Six inches forward and five inches back

And my doom continues to dos-y-do.

The “cramp” still hasn’t gone away, but I am getting good at managing it.

Largely via the radical innovation known as “limping”,

By favoring the other leg, I can use the bad one just to pivot without putting my full weight on it and thus manage to get around.

Which is a big relief, because without being able to even get around the apartment, I would have had no choice but to call 911.

After all, if I was genuinely crippled, I wouldn’t have even been able to make it down to the car to be driven to the hospital.

So phew on that. That…. would have sucked.

Then again, I would have gotten prompt attention. And they would have had a hard time missing my problems entirely and shooing me home when I couldn’t fucking walk,

No see, THIS time, I can’t leave until you actually fix me.

Your move, assholes.

But whatever. Now I am back on the slow track, so to speak.

And it’s even slower than I thought. I had planned to ask Joe and/or Julian to drive me to our local Brooke Radiology so I could get the X-rays of my knees today

So I decided to Google them to see what their weekend hours were, and it’s a good thing I did, because it turns out they are nonexistent.

Can you believe it? Those pricks are not open on the weekends at all! This flabbergasts me. How can they be closed when they are the only medical imaging service for the whole freaking government?

As far as I know, anyhow.

So I am quite miffed at that. Gee, thank goodness nobody ever breaks anything or has cancer that needs detecting or needs a fetal ultrasound on the weekend.

The kicker? If I had gone to the ER instead, I would have been X-rayed, ultrasounded, and quite possibly had tea leaves read over me by now.

And I was looking forward to getting something as concrete as X-rays done. That seems like an exciting advancement of the plot of my bleeding demise to me. I was looking forward to maybe finally getting somewhere with all this.

Oh well. They will be open on Monday. I will just have to wait,


Oh, and my new office chair arrived yesterday. Joe and Julian are down in our building’s gym assembling it as I type these words.
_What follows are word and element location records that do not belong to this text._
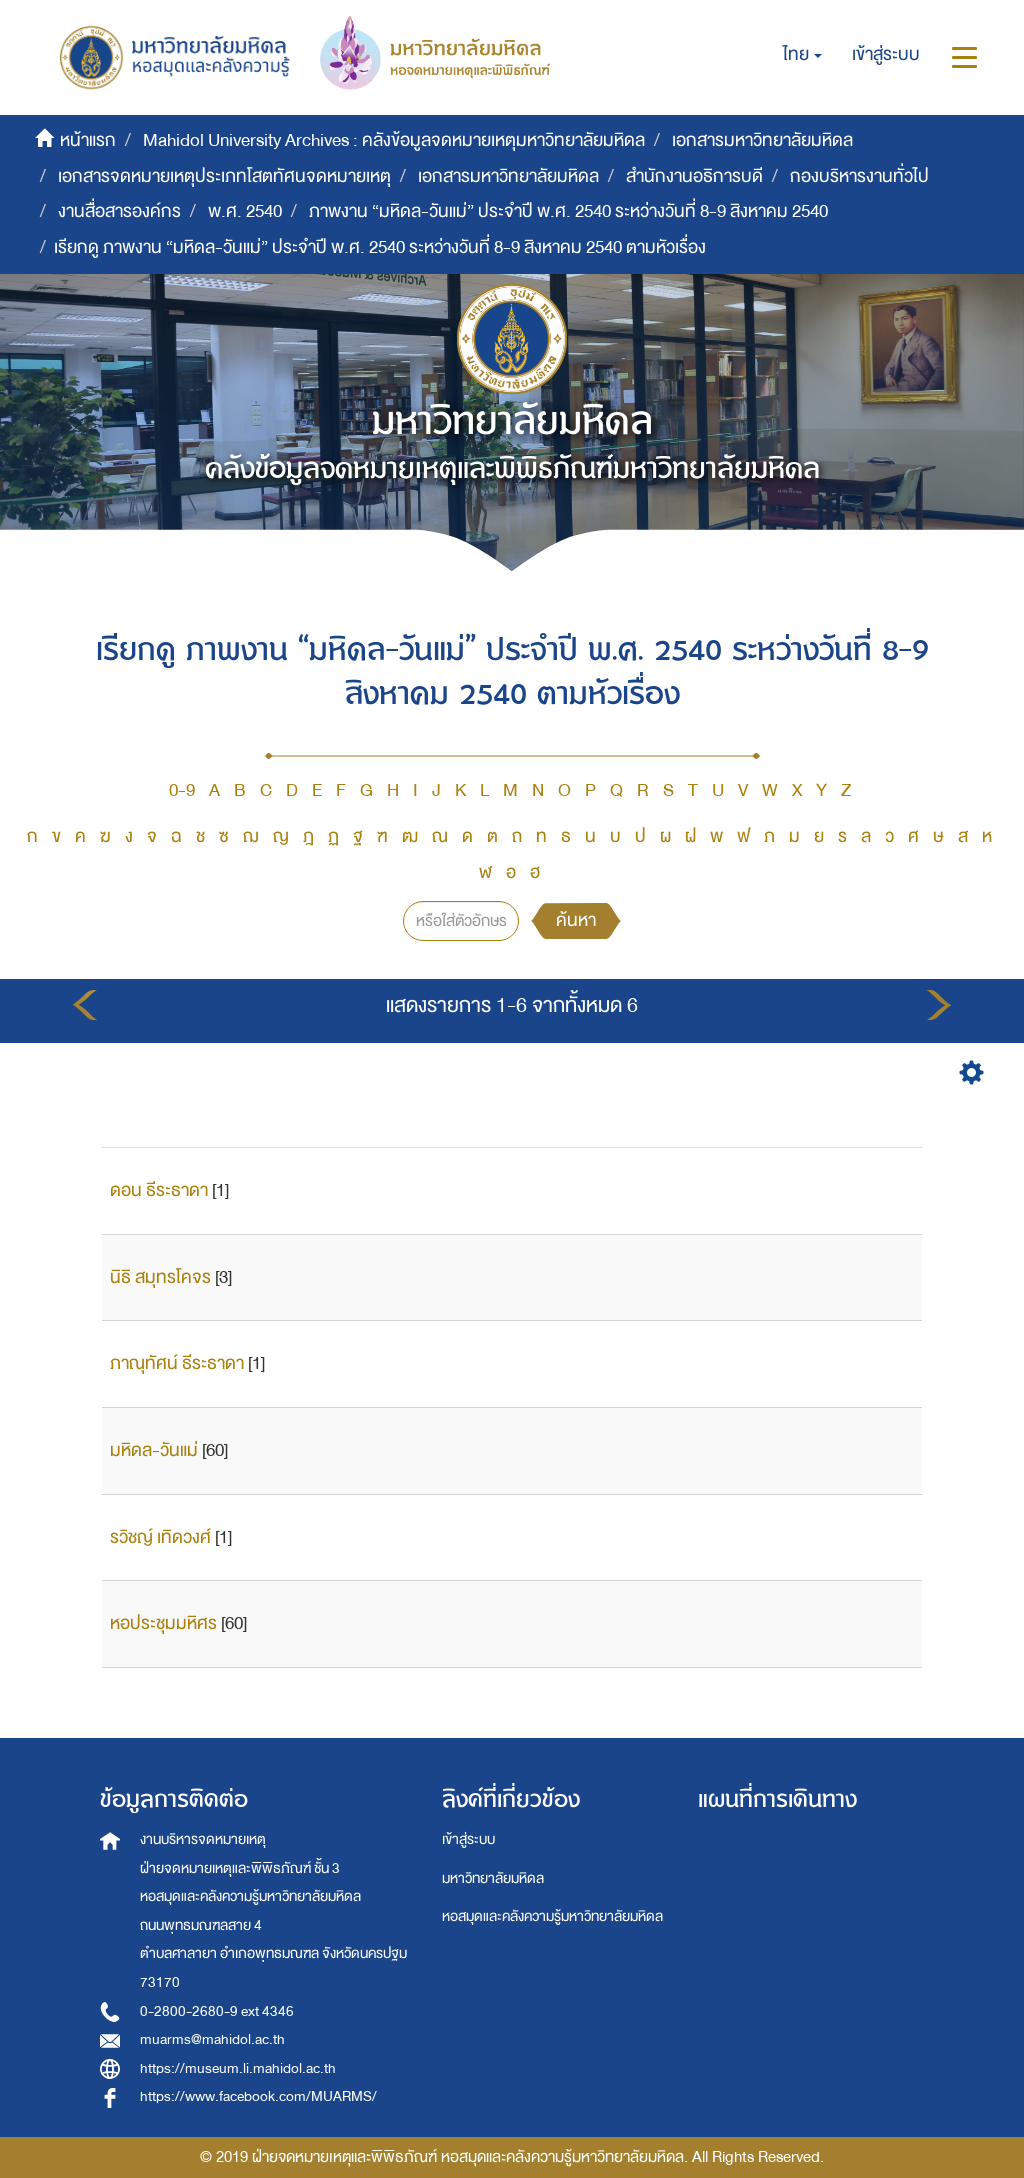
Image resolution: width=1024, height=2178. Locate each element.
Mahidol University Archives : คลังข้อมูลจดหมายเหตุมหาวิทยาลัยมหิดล (394, 140)
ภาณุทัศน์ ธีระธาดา (177, 1363)
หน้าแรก (88, 140)
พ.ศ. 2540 (245, 211)
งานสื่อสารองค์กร (119, 211)
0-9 (182, 790)
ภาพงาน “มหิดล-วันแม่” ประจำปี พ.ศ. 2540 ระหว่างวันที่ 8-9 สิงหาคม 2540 (568, 211)
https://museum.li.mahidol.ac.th (238, 2068)
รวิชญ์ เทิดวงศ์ (160, 1537)
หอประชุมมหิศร (163, 1623)
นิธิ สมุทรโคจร (160, 1277)
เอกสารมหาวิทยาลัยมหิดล (762, 140)
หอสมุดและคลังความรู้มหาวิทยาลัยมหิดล (552, 1916)
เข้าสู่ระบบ (468, 1839)
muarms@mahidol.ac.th (212, 2039)
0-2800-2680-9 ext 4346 (217, 2011)
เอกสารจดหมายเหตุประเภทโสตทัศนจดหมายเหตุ (224, 176)
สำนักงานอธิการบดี (694, 176)
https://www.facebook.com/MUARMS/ (258, 2096)
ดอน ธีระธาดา (159, 1190)
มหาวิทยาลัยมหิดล (493, 1878)
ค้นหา (576, 920)
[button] (802, 55)
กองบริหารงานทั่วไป (859, 176)
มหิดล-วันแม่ (154, 1450)
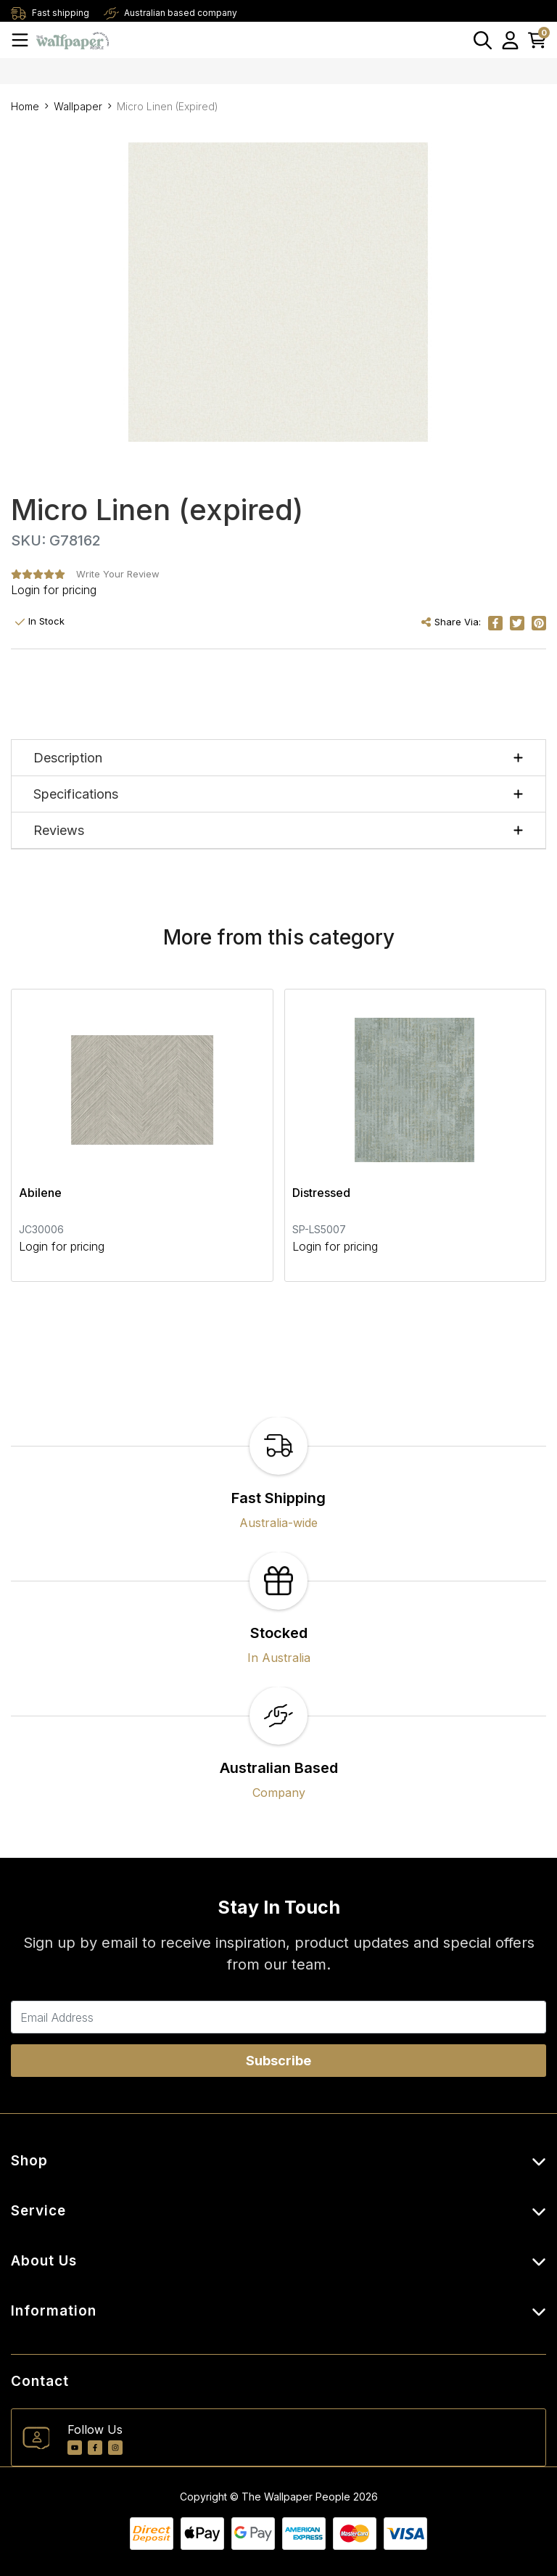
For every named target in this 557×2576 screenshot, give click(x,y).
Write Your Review (118, 574)
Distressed (321, 1192)
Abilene (40, 1192)
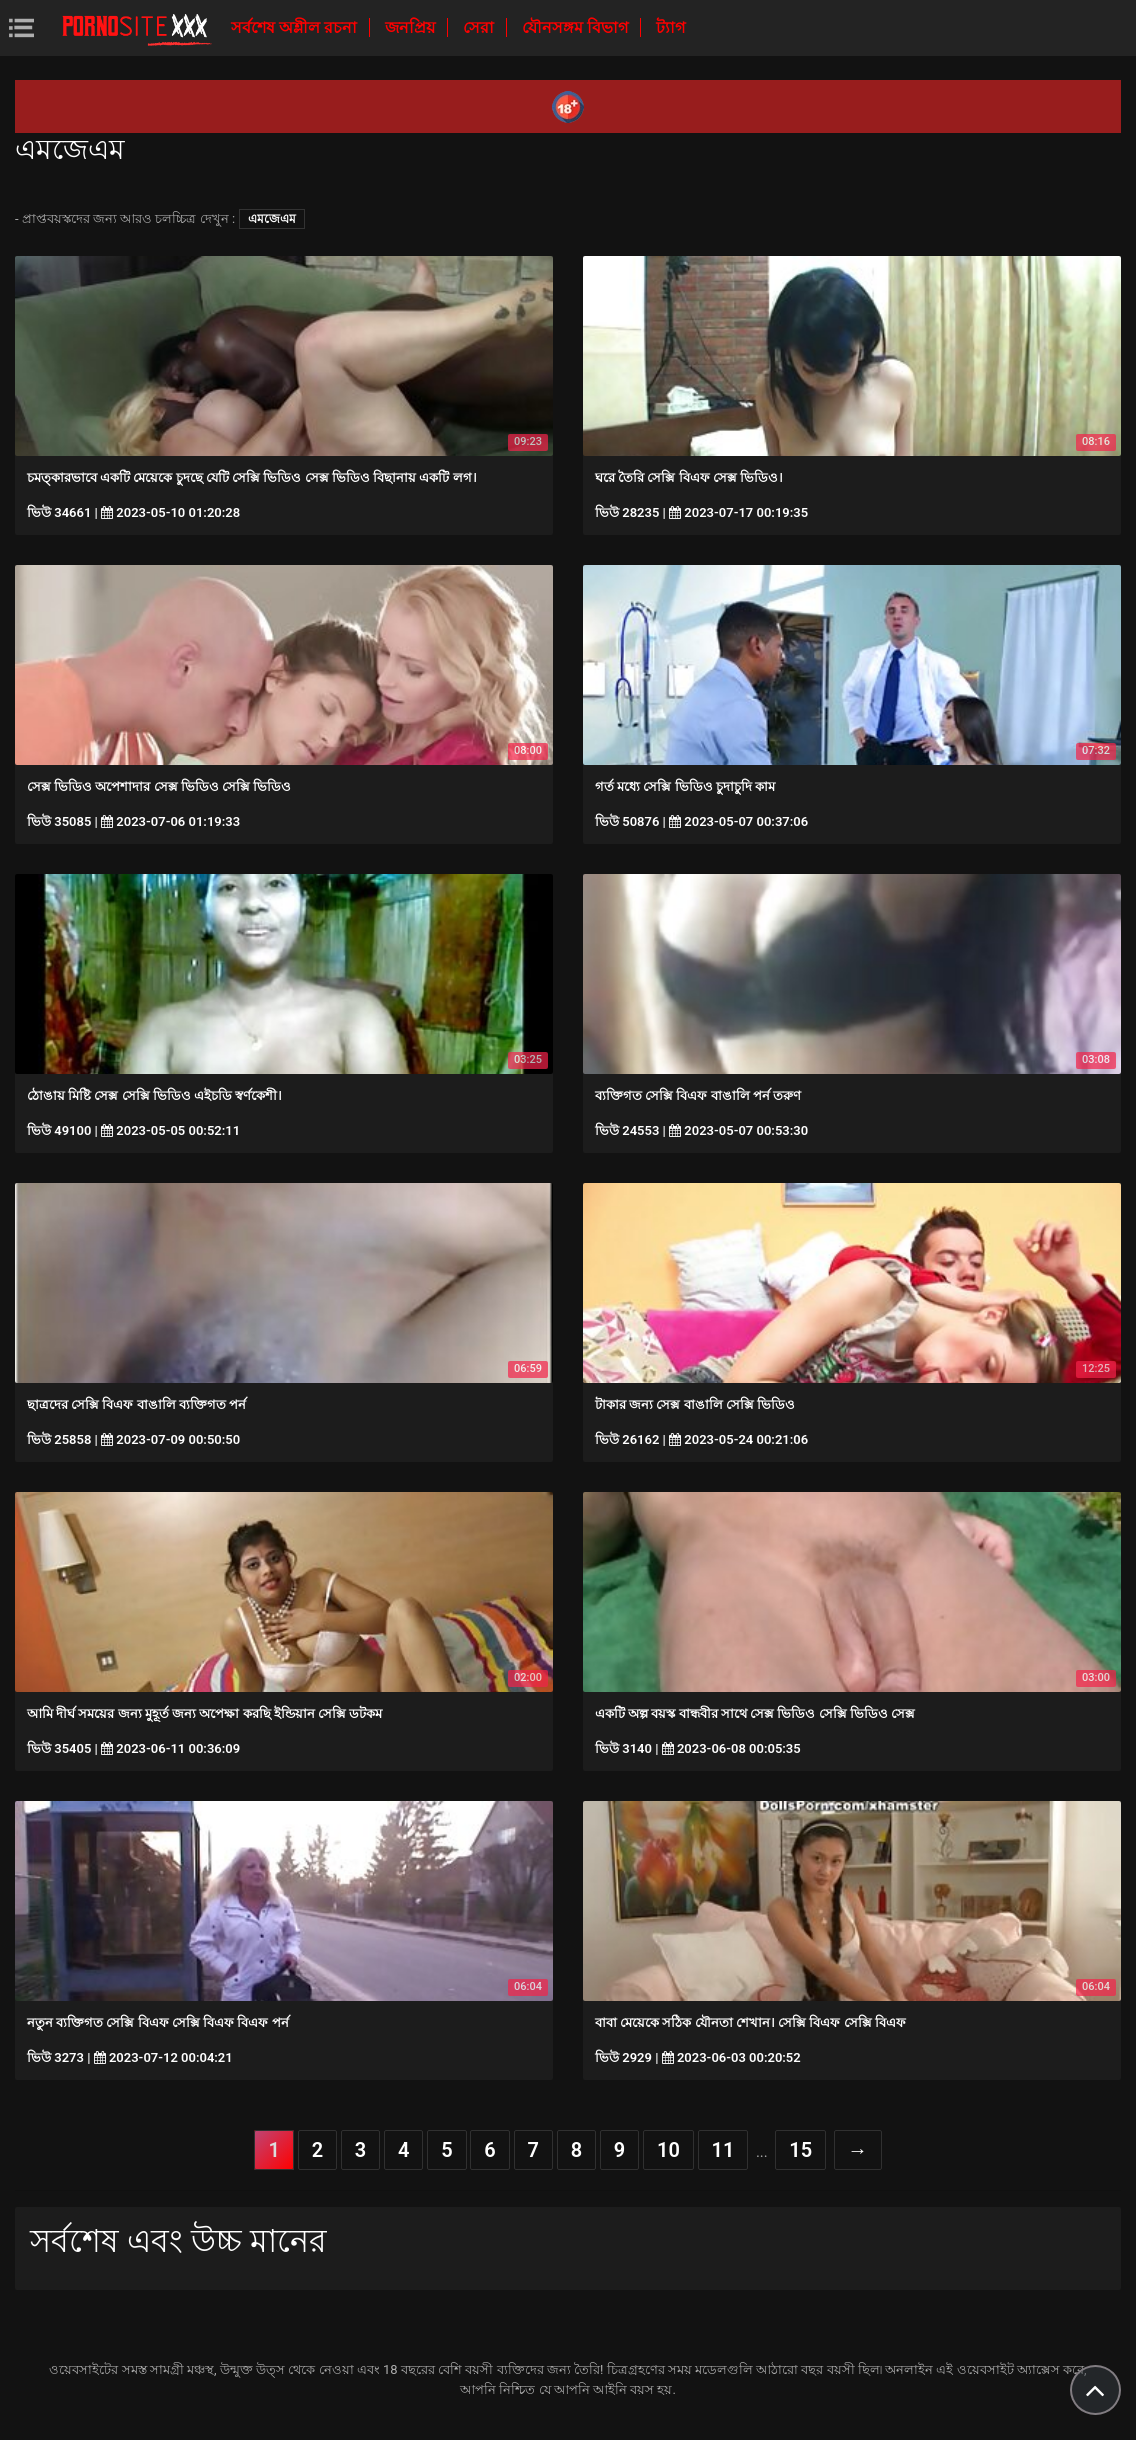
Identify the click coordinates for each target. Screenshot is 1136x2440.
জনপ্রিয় (412, 27)
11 (723, 2150)
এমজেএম (272, 219)
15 (800, 2150)
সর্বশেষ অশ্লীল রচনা (296, 27)
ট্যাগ (670, 27)
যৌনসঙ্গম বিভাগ (577, 27)
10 (668, 2150)
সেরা (480, 27)
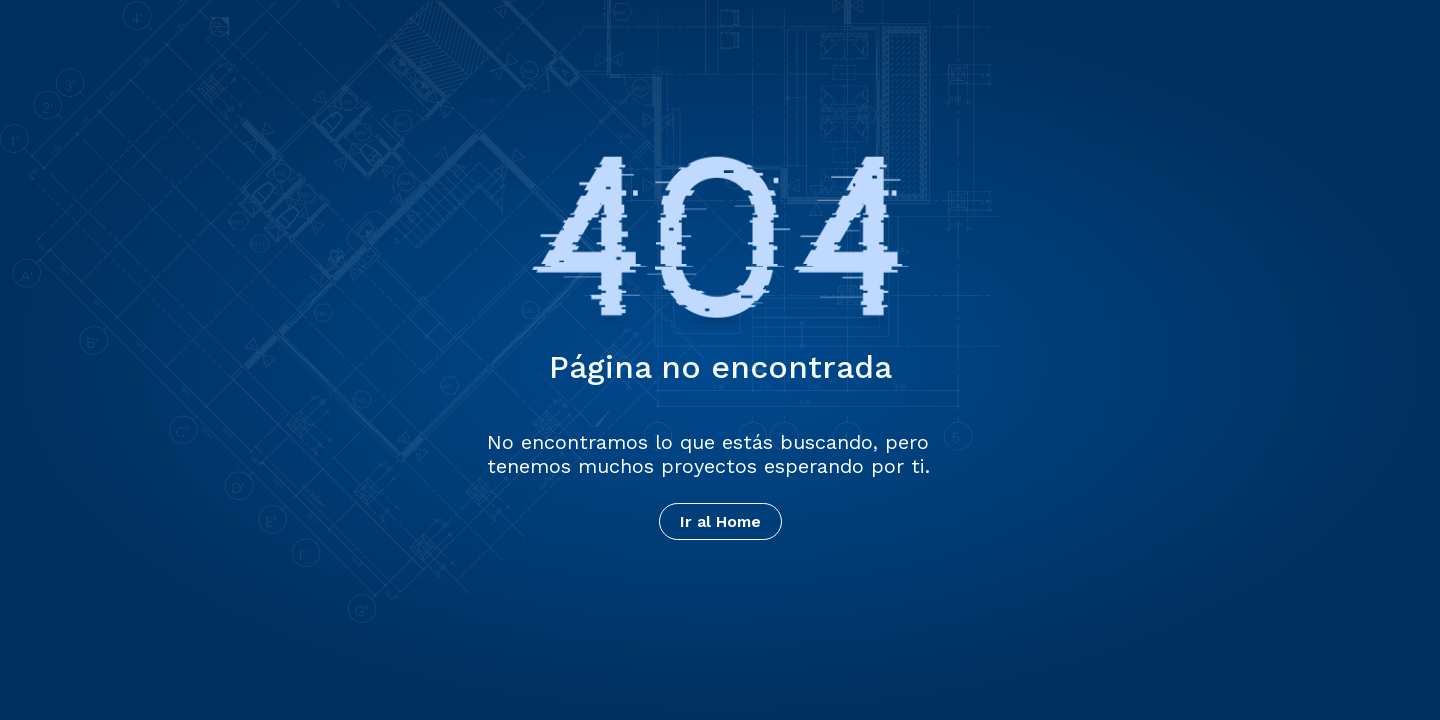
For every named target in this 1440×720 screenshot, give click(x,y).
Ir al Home (720, 521)
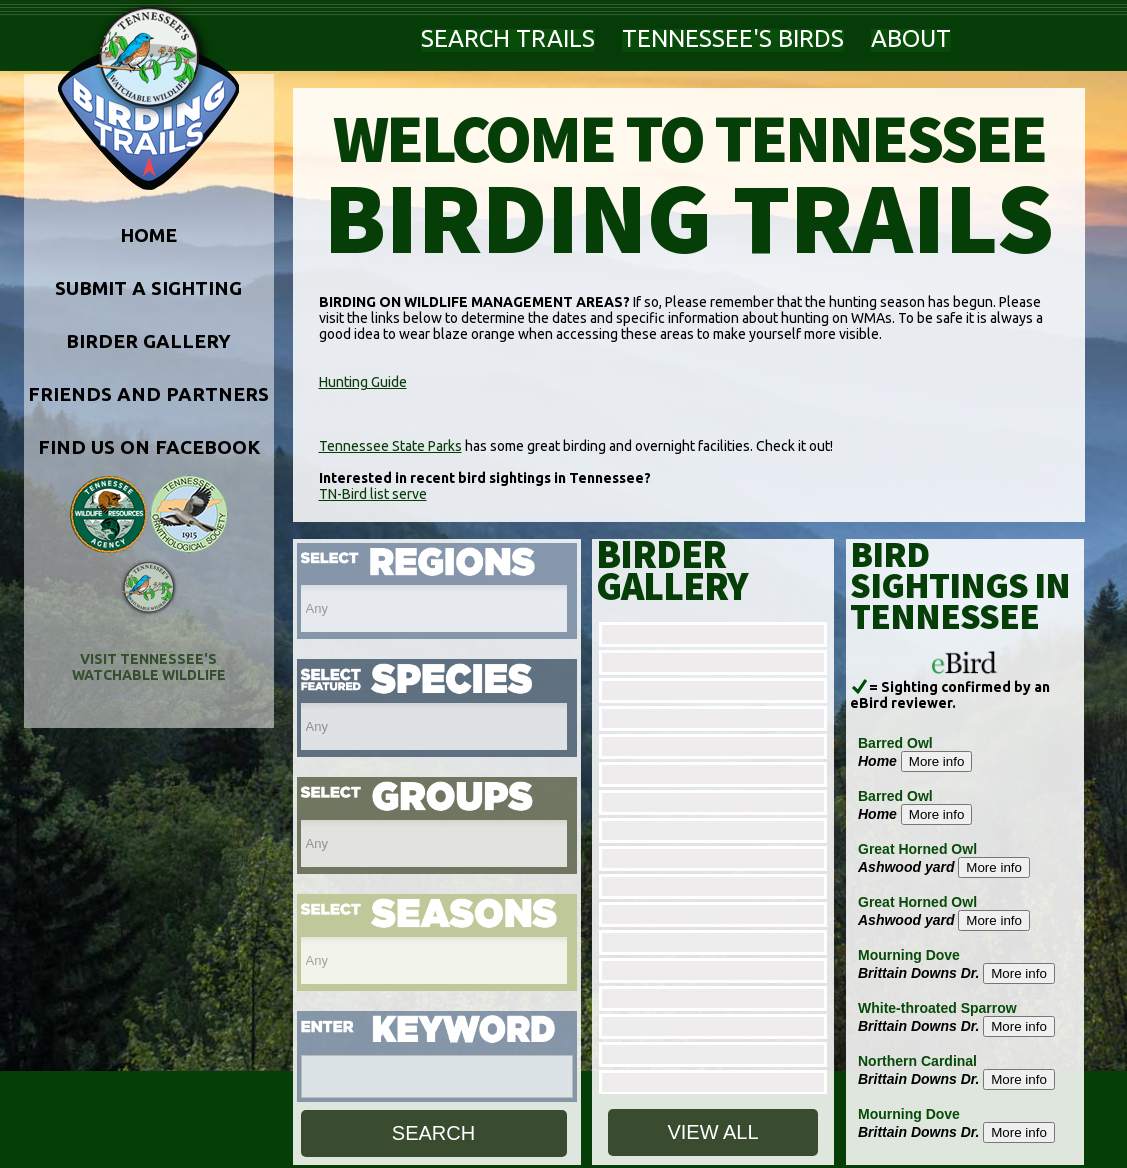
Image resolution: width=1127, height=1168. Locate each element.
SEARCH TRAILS (508, 38)
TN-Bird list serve (373, 494)
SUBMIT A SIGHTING (148, 288)
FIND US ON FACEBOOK (149, 447)
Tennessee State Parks (390, 446)
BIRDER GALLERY (148, 341)
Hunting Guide (363, 382)
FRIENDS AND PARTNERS (148, 394)
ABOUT (911, 38)
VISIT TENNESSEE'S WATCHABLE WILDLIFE (149, 667)
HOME (148, 235)
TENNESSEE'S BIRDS (733, 38)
They had to take it down there because there’s no room to do it up here. I am quite excited to finally be getting a chair that works.

It’s pretty cheap. I chickened out on my plan to spend at least $200 on it so I would get something of good quality and got this one for a bit under $100.

Spending more money than absolutely necessary can be hard for me.

But it has the all-important lumbar support and that could save me a hell of a lot of back pain. My lumbar region is Ground Zero for my back pain and I have fantasized about having some support there many times.

Right now, I am just worried that it will be a cheap piece of crap that can’t hold my weight. Of course I am only thinking of that consideration now.

Oh well. If it shatters beneath my bulk, I will pursue a refund, and next time, I will spend a wee bit more.

More after the break.


And so I fall

Well, I did my weird fall again. That makes four times at least.

You know, the one where it feels like an invisible giant is bashing me to the ground? That one. I was retrieving my Denny’s order from outside our apartment door and somehow the bag containing it got stuck in the door and I tugged a couple of times and that was enough to set off the avalanche.

I had just enough time to shout, “Oh fuck, OH FUCK!” and then I was flop-bott down on my floppy butt again.

Once more, no real harm done. If I have to fall somewhere, that’s pretty much the best place. Nature provides us with a natural cushion at that exact spot so that we can survive learning to walk and it occasionally serves the same function as an adult.

After I fell, I found myself afraid to try to get back up. That probably came from some long dormant memory from the days when I was new to bipedal locomotion too, because it was a very primal kind of fear.

But as in days of yore, my urge to actually get places overcame my fear. After all, I sure as fuck didn’t want to live the rest of my life on the floor!

So I eventually got up the nerve to try to get up. And it took a few tries, but I did it, hence my being here to type this.

The first few times I was foolishly trying to get up like a normal person would. From being on hands and knee up to on my knees then standing up fully.

Not gonna happen. My muscles lack the strength.

Instead, I ended up finding some place I could put my hands (inside a full laundry basket, weirdly enough) so I could use my much more reliable arms to boost myself up to where my wimpy legs could take over.

Lack of serious harm aside, though, this makes me realize that I have to give considerable thought to whether it is safe for me to be home alone.

I’m thinking no. Which is a rather big problem.

Because I would never dream of asking Joe and Julian to take up babysitting duties. That would basically make it so that Julian would be stuck at home while Joe is at work.

UNACCEPTABLE. Not even a consideration.

But I can’t assume that I will always be able to get out of whatever mess I get myself into. I could end up in real trouble one day.

Maybe I need to live in an assisted living facility of some sort. Either that or the Province is going to have to pay for a full time caretaker for me.

Neither of those sound either pleasant or probable.

I will have to think on it some more. In the meanwhile…

I will talk to you nice people again tomorrow.